• _PROVIDED RECORDS_:
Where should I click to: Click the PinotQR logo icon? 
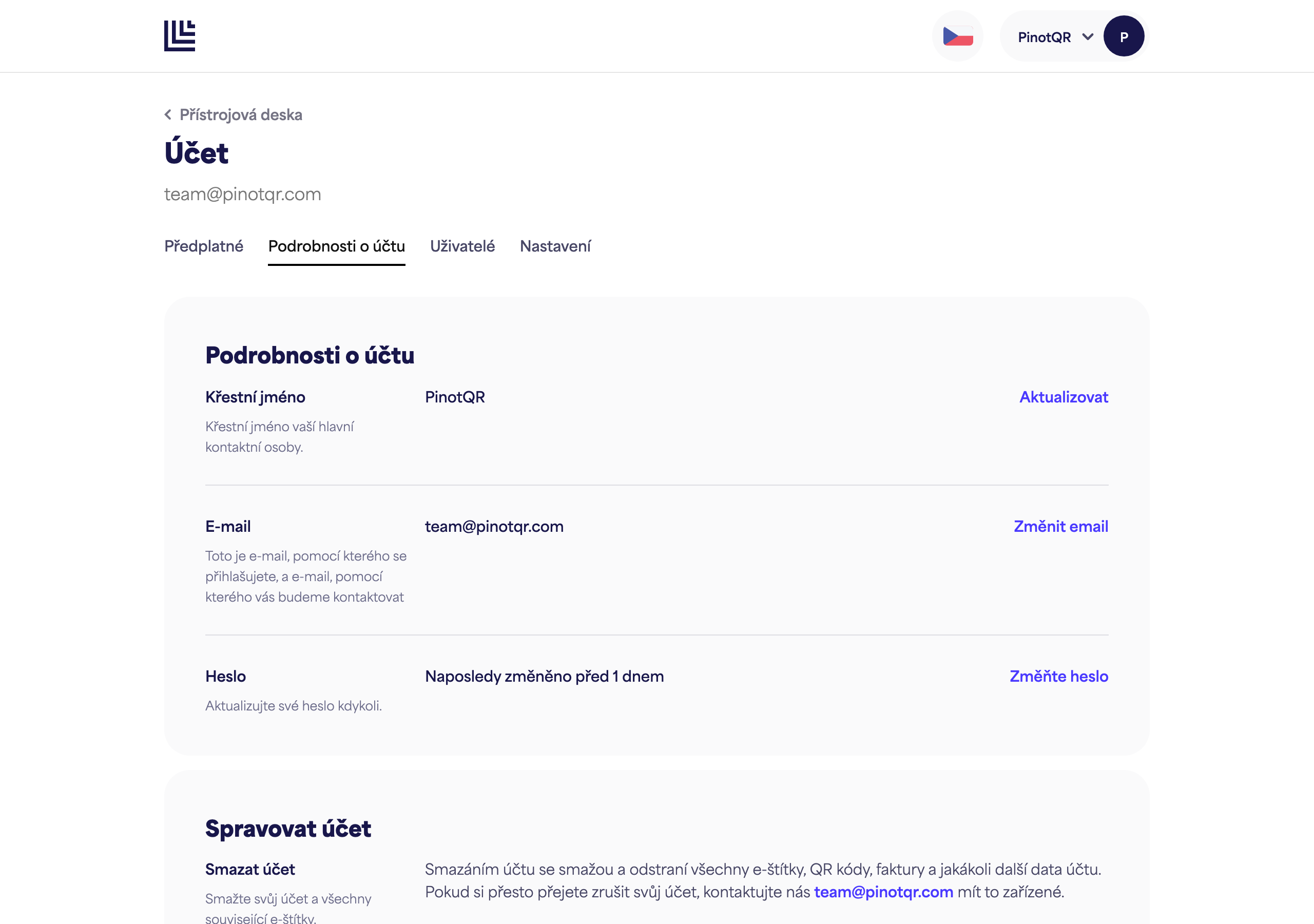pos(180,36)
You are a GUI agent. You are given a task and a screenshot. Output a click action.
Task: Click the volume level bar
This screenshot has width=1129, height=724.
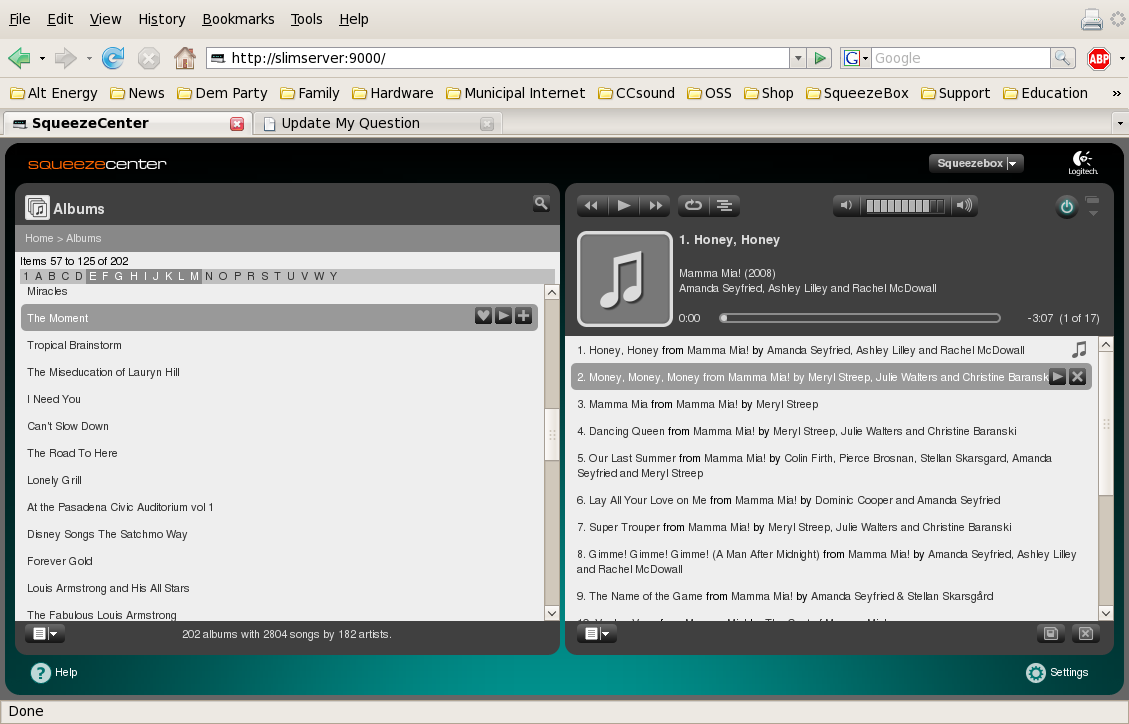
==
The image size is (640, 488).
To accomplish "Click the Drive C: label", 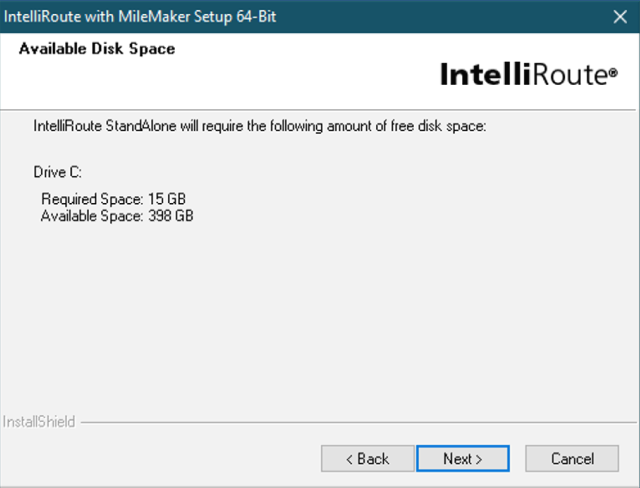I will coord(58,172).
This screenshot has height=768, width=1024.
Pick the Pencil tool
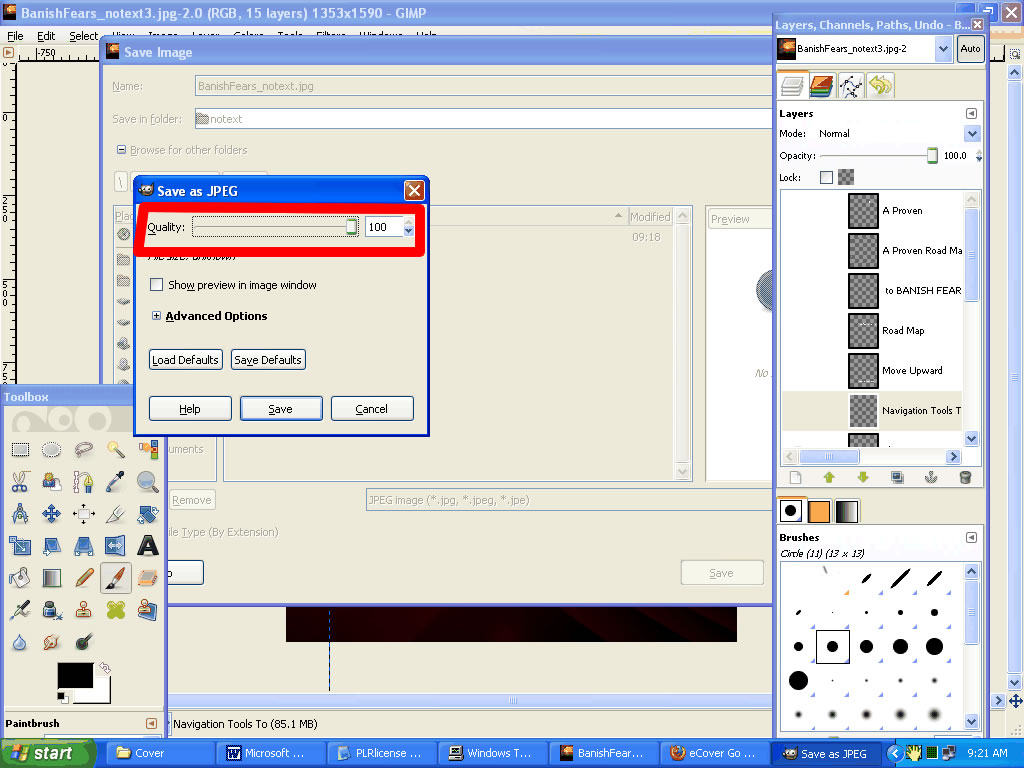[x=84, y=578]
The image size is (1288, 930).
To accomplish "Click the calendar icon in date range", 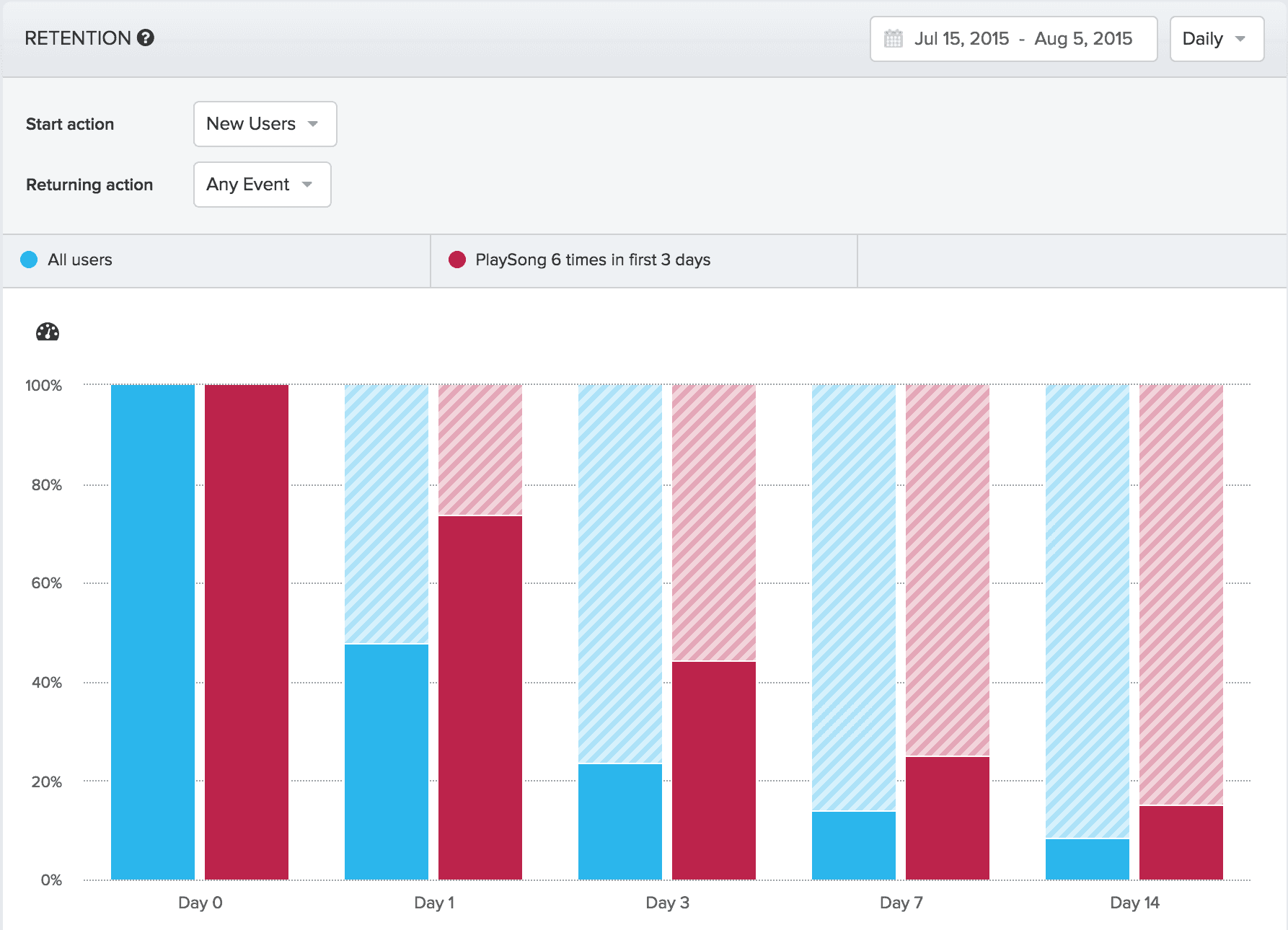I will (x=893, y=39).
--
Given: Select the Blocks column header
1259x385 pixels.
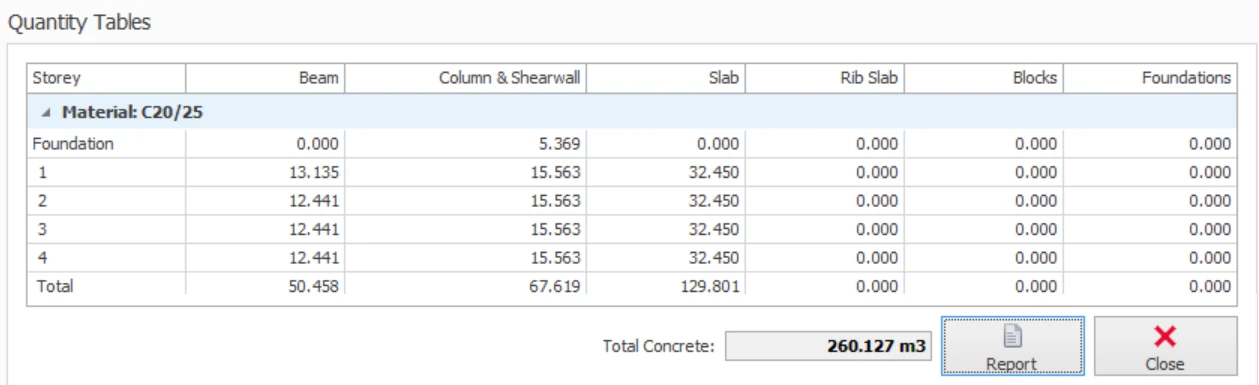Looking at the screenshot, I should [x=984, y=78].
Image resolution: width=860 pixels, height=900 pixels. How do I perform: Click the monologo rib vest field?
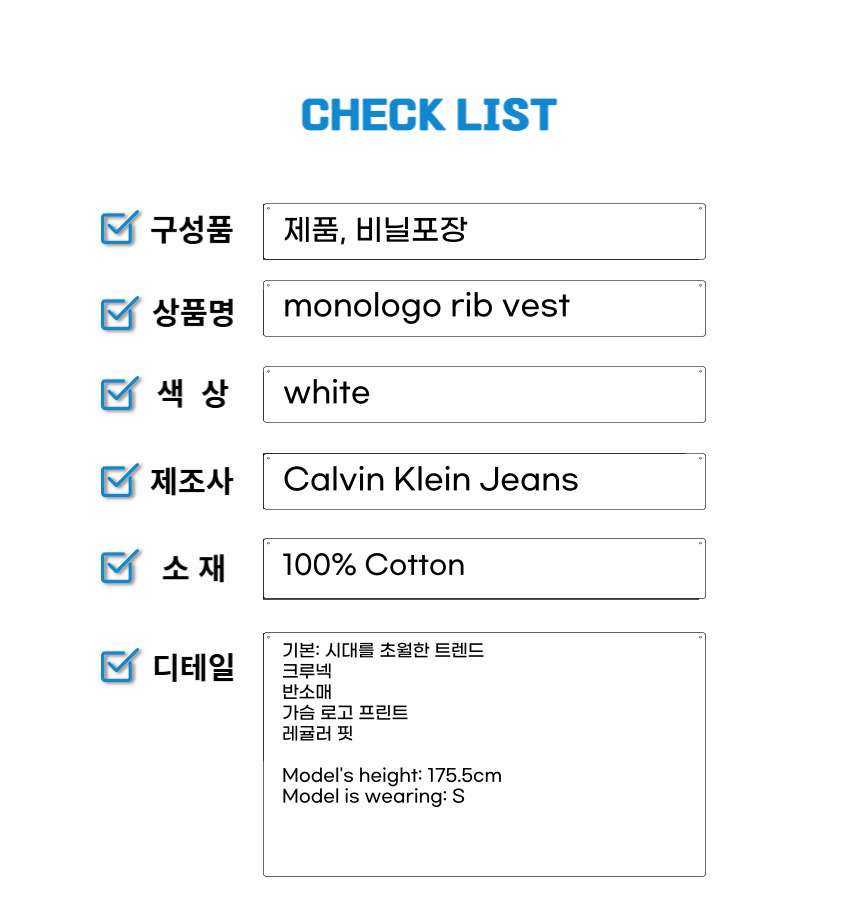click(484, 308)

• _TASK DETAILS_: Word for word, write out the lines above running from the one with "Where should I" up to and including the one with "This screenshot has width=1129, height=724.". Drop any picture.

• _SOLUTION FOR THIS EXERCISE_:
Where should I click to: Click the PinotQR logo icon? 
pos(180,36)
You are a GUI agent. You are given a task and a screenshot. Output a click action.
Task: Click the volume level bar
This screenshot has width=1129, height=724.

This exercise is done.